■ **PROBLEMS**:
1) In the outlier analysis passage, how many outliers did the Departure Delay in Minutes category contain?
2) Write the next few sentences of the outlier analysis passage, picking up after its final sentence.

Outlier analysis was conducted across four key categories: Age, Flight Distance, Departure Delay in Minutes, and Arrival Delay in Minutes. The results revealed interesting patterns in data quality and operational challenges.
Age showed no outliers, indicating reliable demographic data collection. Flight Distance identified 2,855 potential outliers, but with a mean distance of 3,890 miles—typical for international flights—these values represent legitimate long-haul routes rather than data errors.

However, delay data revealed significant operational issues. Departure delays contained 18,098 outliers, while arrival delays had 17,492 outliers. The most extreme cases were concerning: the longest departure delay reached 1,592 minutes (26.5 hours), and the longest arrival delay was 1,584 minutes (26.4 hours). These extreme delays suggest serious operational disruptions affecting thousands of passengers. Missing values in "Arrival Delay in Minutes" were minimal and successfully imputed using the median.

■ **RECORD LIST**:
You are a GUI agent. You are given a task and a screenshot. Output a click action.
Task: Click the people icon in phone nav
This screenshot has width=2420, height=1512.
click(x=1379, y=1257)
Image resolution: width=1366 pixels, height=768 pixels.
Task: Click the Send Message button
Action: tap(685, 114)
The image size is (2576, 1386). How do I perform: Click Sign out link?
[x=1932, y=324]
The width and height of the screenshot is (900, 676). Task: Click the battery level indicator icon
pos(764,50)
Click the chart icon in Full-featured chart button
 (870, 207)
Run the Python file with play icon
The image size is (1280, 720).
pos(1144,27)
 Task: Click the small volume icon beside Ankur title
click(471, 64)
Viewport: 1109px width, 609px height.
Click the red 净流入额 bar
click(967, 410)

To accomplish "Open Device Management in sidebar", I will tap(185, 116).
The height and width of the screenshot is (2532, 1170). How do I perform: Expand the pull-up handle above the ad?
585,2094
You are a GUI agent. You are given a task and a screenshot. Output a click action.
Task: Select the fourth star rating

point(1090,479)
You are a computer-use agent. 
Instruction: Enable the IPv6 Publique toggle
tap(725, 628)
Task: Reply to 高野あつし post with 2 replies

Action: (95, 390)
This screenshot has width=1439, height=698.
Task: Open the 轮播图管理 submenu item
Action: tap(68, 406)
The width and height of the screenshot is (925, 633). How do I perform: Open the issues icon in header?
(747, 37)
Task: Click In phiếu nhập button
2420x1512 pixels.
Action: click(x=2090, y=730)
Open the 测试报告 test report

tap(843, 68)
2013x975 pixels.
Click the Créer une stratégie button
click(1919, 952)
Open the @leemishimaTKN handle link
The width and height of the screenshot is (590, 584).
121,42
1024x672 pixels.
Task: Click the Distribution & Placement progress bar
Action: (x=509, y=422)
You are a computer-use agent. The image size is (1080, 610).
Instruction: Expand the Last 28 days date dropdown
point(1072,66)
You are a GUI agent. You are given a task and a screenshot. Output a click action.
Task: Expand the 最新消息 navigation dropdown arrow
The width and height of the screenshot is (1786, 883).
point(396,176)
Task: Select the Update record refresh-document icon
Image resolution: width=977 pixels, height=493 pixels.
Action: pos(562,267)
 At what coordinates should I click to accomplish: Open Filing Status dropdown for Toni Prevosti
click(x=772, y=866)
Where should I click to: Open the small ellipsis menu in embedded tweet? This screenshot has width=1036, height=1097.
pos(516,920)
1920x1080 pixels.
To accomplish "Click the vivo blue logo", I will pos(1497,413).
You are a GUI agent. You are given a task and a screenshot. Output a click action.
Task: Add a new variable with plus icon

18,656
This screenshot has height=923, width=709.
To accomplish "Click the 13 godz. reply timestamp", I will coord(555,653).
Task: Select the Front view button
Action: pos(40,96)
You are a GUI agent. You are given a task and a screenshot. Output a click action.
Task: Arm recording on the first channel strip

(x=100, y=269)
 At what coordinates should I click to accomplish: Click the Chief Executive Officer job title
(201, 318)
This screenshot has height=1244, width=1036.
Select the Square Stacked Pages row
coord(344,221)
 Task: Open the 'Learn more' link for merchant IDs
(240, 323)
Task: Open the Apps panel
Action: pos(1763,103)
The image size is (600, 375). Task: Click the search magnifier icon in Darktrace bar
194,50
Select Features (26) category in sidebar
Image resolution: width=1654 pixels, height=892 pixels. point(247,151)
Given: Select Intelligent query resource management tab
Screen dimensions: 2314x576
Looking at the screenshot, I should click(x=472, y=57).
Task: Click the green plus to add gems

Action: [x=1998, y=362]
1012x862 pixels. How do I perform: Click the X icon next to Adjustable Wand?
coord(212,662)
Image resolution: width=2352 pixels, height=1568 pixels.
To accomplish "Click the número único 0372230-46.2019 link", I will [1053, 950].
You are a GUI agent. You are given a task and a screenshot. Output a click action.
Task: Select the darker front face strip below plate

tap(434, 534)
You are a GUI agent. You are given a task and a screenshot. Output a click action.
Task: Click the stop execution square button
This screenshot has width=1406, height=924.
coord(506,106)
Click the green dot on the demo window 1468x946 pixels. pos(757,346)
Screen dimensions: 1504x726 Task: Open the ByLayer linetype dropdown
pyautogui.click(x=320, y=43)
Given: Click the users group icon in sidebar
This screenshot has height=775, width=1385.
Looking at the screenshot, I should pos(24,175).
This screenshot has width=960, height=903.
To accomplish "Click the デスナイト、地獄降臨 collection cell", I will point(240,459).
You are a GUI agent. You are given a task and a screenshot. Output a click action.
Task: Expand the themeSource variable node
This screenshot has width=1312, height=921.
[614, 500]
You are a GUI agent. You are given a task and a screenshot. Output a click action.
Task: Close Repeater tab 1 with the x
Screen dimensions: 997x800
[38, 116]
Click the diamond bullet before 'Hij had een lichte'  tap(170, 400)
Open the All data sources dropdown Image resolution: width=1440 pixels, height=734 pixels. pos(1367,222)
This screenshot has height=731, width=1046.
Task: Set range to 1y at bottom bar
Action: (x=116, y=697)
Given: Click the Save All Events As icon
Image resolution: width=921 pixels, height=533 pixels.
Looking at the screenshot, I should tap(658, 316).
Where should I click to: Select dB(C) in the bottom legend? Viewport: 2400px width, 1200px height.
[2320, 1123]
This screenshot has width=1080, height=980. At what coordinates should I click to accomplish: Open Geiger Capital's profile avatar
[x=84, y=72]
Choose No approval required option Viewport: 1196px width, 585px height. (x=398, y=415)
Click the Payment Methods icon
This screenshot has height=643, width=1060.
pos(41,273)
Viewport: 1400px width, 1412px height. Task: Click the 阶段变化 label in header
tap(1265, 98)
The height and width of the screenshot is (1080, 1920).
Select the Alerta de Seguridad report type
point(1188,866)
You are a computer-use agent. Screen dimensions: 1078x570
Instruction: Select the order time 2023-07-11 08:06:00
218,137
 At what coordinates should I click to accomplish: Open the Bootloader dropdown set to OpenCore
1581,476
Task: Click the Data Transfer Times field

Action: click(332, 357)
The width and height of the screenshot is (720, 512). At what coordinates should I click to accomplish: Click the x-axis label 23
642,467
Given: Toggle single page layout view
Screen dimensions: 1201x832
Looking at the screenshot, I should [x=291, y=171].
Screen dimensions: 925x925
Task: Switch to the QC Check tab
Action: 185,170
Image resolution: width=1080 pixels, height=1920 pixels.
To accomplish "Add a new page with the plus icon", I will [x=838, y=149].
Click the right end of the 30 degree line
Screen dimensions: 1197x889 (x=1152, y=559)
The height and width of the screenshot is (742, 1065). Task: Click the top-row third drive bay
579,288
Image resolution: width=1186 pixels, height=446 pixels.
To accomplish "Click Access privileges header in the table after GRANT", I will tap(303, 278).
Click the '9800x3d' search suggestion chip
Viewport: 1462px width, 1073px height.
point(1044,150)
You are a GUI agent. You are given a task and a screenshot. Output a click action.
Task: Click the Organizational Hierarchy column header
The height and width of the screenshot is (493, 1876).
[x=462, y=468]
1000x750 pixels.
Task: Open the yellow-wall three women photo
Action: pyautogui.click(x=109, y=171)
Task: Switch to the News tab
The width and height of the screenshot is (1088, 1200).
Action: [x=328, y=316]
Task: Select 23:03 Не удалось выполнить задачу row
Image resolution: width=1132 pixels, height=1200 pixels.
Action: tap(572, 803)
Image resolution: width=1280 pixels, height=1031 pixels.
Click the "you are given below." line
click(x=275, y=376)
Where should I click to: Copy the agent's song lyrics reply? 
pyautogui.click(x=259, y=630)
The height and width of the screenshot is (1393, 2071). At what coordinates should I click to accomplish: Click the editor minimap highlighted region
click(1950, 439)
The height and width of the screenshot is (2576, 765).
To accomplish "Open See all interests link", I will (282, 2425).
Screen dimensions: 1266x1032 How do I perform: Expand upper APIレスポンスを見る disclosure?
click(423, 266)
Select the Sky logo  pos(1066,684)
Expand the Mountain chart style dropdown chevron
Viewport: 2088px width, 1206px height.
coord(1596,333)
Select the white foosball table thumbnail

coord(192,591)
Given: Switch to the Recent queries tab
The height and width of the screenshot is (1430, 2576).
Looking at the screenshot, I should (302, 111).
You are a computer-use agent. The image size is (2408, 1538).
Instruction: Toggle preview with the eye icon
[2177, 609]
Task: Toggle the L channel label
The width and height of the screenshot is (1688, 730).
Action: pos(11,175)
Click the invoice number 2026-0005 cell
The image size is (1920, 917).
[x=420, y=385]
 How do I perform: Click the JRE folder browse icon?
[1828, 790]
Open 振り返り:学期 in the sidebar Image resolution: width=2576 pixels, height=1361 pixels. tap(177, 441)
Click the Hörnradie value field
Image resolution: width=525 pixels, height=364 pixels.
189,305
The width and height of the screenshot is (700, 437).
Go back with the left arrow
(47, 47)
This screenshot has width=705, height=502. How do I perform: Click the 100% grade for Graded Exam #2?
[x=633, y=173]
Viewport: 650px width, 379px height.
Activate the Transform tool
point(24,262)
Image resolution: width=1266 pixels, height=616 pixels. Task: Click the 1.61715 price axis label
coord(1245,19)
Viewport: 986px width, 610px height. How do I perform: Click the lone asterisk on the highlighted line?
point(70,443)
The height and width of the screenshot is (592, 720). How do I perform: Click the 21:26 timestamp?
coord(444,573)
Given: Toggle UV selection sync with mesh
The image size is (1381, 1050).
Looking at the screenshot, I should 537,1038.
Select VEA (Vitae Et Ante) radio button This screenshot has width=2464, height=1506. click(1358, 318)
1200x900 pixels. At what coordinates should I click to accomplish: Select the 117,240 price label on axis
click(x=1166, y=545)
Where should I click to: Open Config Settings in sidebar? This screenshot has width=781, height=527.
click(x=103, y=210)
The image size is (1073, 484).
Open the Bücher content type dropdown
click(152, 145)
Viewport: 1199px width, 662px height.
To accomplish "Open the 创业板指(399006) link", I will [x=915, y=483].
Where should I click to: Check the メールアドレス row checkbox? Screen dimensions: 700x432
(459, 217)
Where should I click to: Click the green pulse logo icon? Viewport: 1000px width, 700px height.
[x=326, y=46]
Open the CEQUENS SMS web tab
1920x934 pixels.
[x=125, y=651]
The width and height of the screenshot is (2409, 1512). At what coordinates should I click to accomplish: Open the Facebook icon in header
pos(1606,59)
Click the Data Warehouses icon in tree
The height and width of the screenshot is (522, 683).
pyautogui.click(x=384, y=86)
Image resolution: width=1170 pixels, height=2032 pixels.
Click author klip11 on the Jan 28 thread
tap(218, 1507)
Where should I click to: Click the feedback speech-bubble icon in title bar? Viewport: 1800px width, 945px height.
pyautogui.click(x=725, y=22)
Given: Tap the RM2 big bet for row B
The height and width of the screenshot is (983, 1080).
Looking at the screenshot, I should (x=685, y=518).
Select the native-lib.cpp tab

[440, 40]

■ **TASK RESULTS**:
1) 18,098

2)
#**Key Findings** 📊

Visualizations revealed a fairly balanced gender distribution and satisfaction levels leaning slightly positive, with notably higher satisfaction rates among Business class passengers. Heatmaps showed that Business class consistently rated services higher than Economy and Eco Plus across all service categories, highlighting a clear service quality gap between passenger classes.
Most importantly, departure delays were moderately correlated with arrival delays, showing that when flights leave late, they tend to arrive late too. This suggests that fixing departure timing issues could improve overall flight performance.

#**Final Thoughts** 💭

This analysis provides a strong foundation for further customer experience improvements, particularly focusing on Economy class service enhancement and operational delay reduction strategies.